We were at the Regal Cinemas to see The Adjustment Bureau.  It was a cloudy Sunday afternoon, so lots of people had turned out to see the latest Matt Damon release.  Tickets here were relatively cheap - $7.50 for seniors, and $8.50 for adults.  I stood in line behind M., who purchased her $7.50 senior ticket and walked into the theater ahead of me.

I walked up to the ticket window and requested "One, for The Adjustment Bureau."

"That will be "$7.50," he told me, barely glancing at me as he pushed my paper ticket under the window ledge of the box office.

He gave me the senior ticket without asking.

He took one look at me and just gave me the senior ticket.

S*#!.

I'm wasn't really surprised.  I feel tired and old lately, so I'm sure I look it, too.  I had done my hair that day, although the still breeze that's always blowing off the Gulf continues to wreak havoc with my thick wavy locks.  I was wearing makeup, and dressed decently.  I know I shouldn't care whether a teenager thinks I'm old enough to be his grandmother - which I am NOT, by the way.

But still.  S*#!.

Tomorrow is my birthday, and until the last five years, I've never minded being another year older.  Of course as a kid, I couldn't wait for it - wanted to grow up and be an adult just as fast as I possibly could.  And most of the time, being an adult is just fine and dandy.  But sometimes, I'd prefer not to be quite so much of one.

I might like to hold onto my "youth" for just a while longer, even if it costs me an extra dollar at the movies.

Research Material

Research is formalized curiosity.  It is poking and prying with a purpose.  ~Zora Neale Hurston

I've been reading a mystery series based on a character named Maisie Dobbs, a young woman investigator/psychologist who practices in London during the years just after World War I.  The author, Jacqueline Winspear, developed an interest in this era after hearing about her grandfather's experiences in that war, and how he was affected by shell shock.  The novels are extremely well researched, and each one illuminates many interesting aspects of society and culture during this particular time in history.

Writing - even fiction writing - often involves research.  If you have a particular interest in a subject  or historical era,  you'll need research to help you create an accurate portrayal in your story or essay.  Sometimes the research itself will give you ideas for writing.   As you read through newspapers and magazines, see if something sparks your interest, or plants the seed of an idea or character.

Research is not just for term papers.  It can provide fresh material for all kinds of writing

 

On the Wheel

Our week here in southern Florida is over, so I'm preparing myself for the familiar re-entry process - getting out of relaxation mode and back onto the hamster wheel otherwise known as daily life.  I should be accustomed to that by now - after all, we flit back and forth every four to six weeks, so every winter is rather like an extended schizophrenic episode ~ warm breezes/beach walks ~ frigid winds/slippery sidewalks.
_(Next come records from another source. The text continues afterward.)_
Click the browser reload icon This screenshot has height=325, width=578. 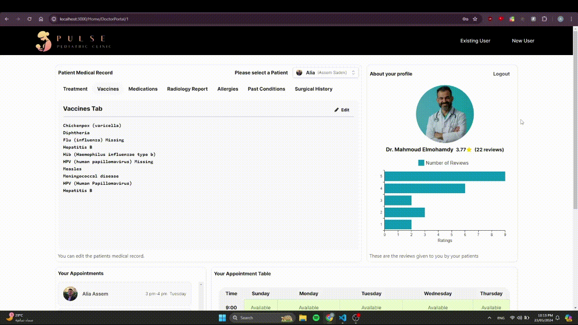click(x=29, y=19)
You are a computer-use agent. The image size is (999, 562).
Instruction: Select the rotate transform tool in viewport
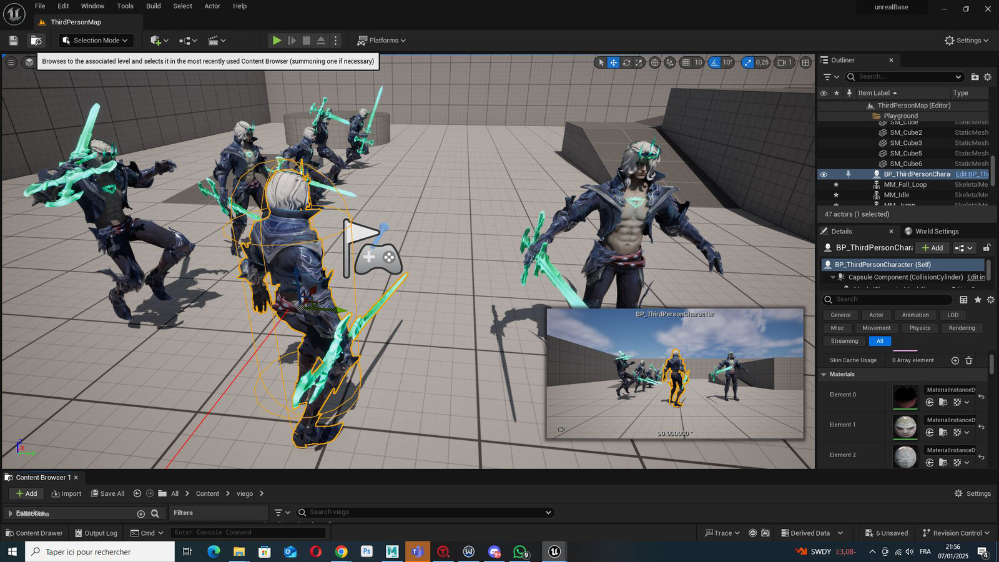tap(626, 62)
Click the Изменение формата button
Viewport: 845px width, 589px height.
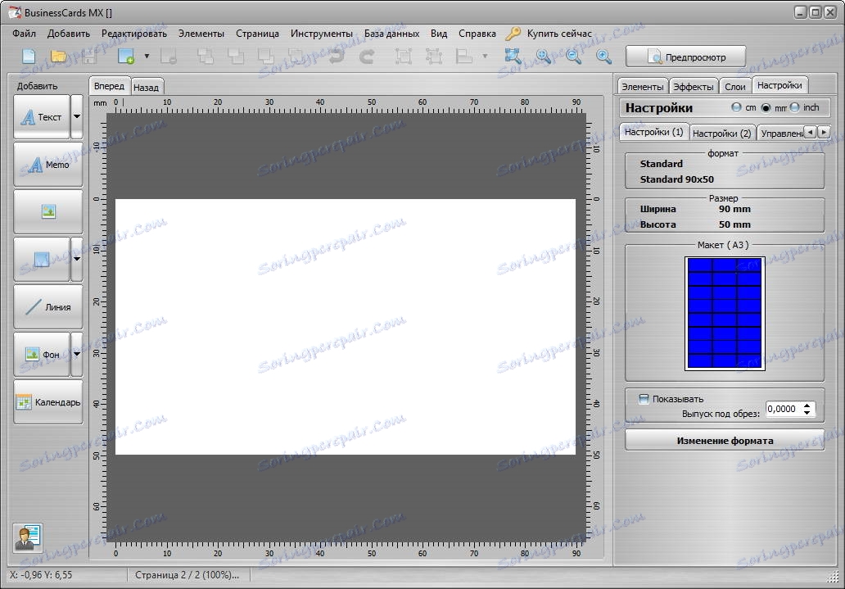click(x=725, y=440)
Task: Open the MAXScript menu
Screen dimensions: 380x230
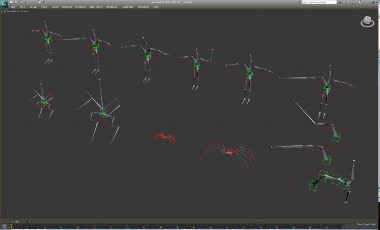Action: coord(143,7)
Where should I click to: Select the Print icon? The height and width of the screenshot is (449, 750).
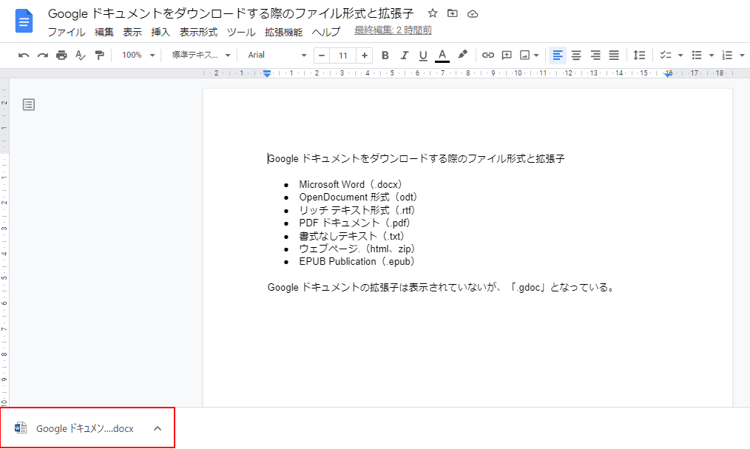[x=62, y=55]
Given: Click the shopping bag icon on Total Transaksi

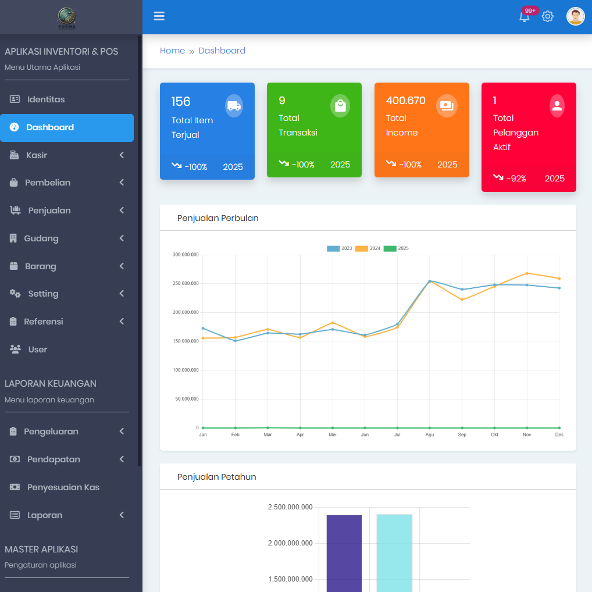Looking at the screenshot, I should tap(340, 106).
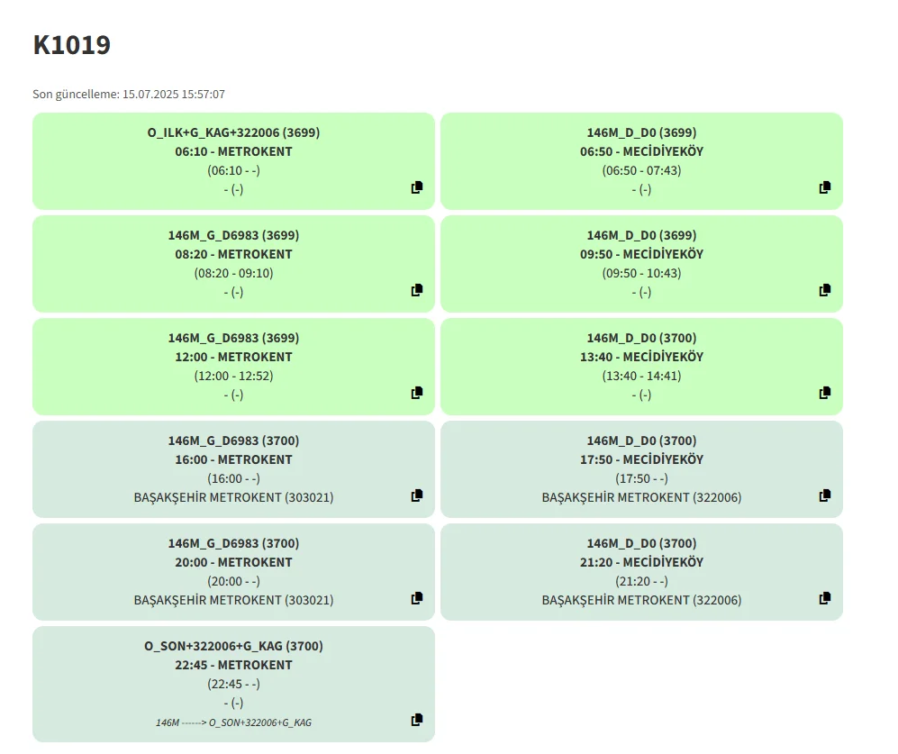Click the 146M_G_D6983 12:00 METROKENT card
This screenshot has height=754, width=898.
[x=233, y=366]
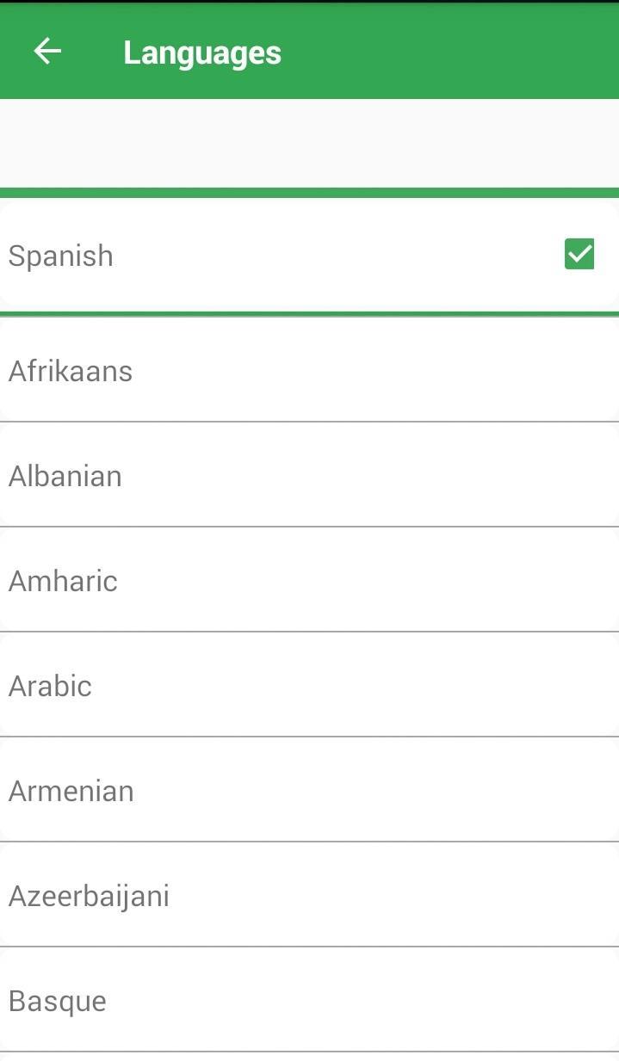This screenshot has width=619, height=1061.
Task: Focus the blank gray search field below header
Action: coord(309,143)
But I'm flummoxed every time, and it's probably because I'm still not sure exactly which lifestyle is the right one for me.  I mean, somewhere in between the endless unplanned hours of the past week and the obligation filled days of the weeks ahead of me, lies the lifestyle I'm looking for.

How often do we get to choose the life we want? The one with just the perfect balance of time for our own pursuits and time spent in doing things we have to do?  The perfect balance between work and leisure?
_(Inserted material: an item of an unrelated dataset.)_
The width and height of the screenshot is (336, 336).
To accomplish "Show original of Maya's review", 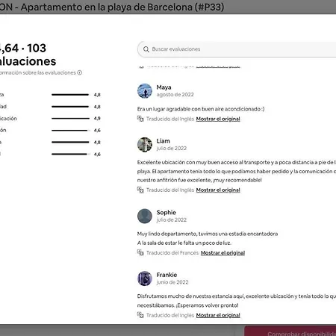I will click(x=218, y=119).
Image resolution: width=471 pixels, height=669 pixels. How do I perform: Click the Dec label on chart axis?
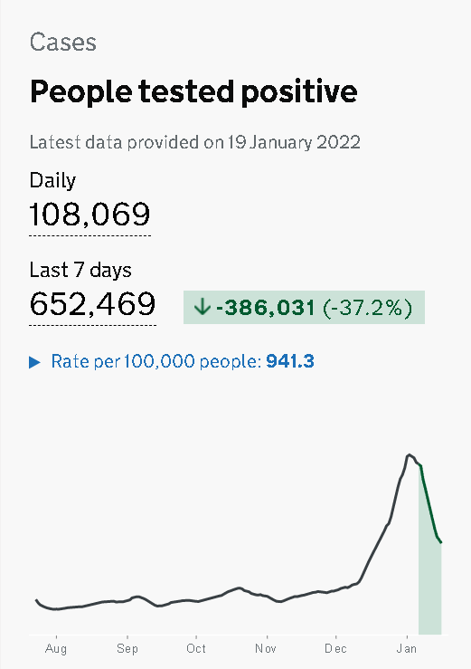click(335, 648)
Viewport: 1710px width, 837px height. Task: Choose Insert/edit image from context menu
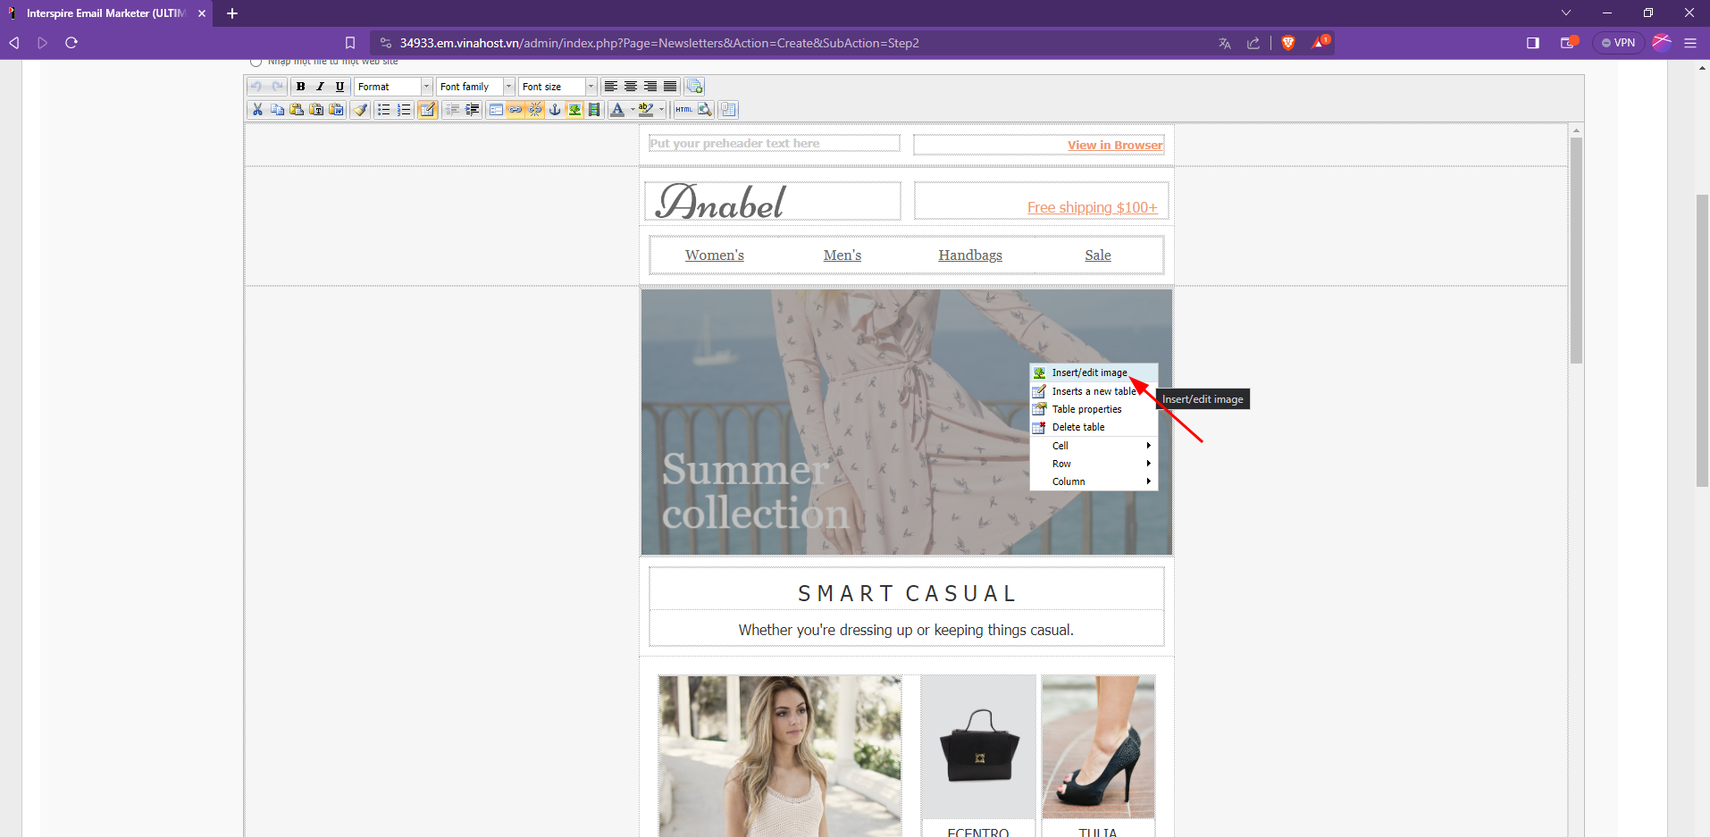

I know it's unrealistic to expect that everyday life can be the perfect mix of work and play - at least not every day.  It's when ones life is completely out of balance (either way) that the trouble sets in.  My Facebook status last night echoed the hamster wheel concept, and a comment from one of my very clever friends said, "Life has to be about more than squeak, squeak, squeak..."
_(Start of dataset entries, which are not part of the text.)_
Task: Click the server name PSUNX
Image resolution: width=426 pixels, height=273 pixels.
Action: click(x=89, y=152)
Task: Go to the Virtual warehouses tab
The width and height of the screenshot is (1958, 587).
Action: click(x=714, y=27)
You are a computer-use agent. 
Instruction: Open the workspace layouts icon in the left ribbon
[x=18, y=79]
She's so right.  We all need productive work or at least productive pastimes.  We all need something to goad us into getting out of bed in the morning.  But we also need time to rest, to play, to simply be with ourselves for company.  I'm convinced that a happy life has all of those elements, and that each individual needs them in completely different measure.  Goldilocks had the concept down pat -the porridge must not be too hot, or too cold, but just right.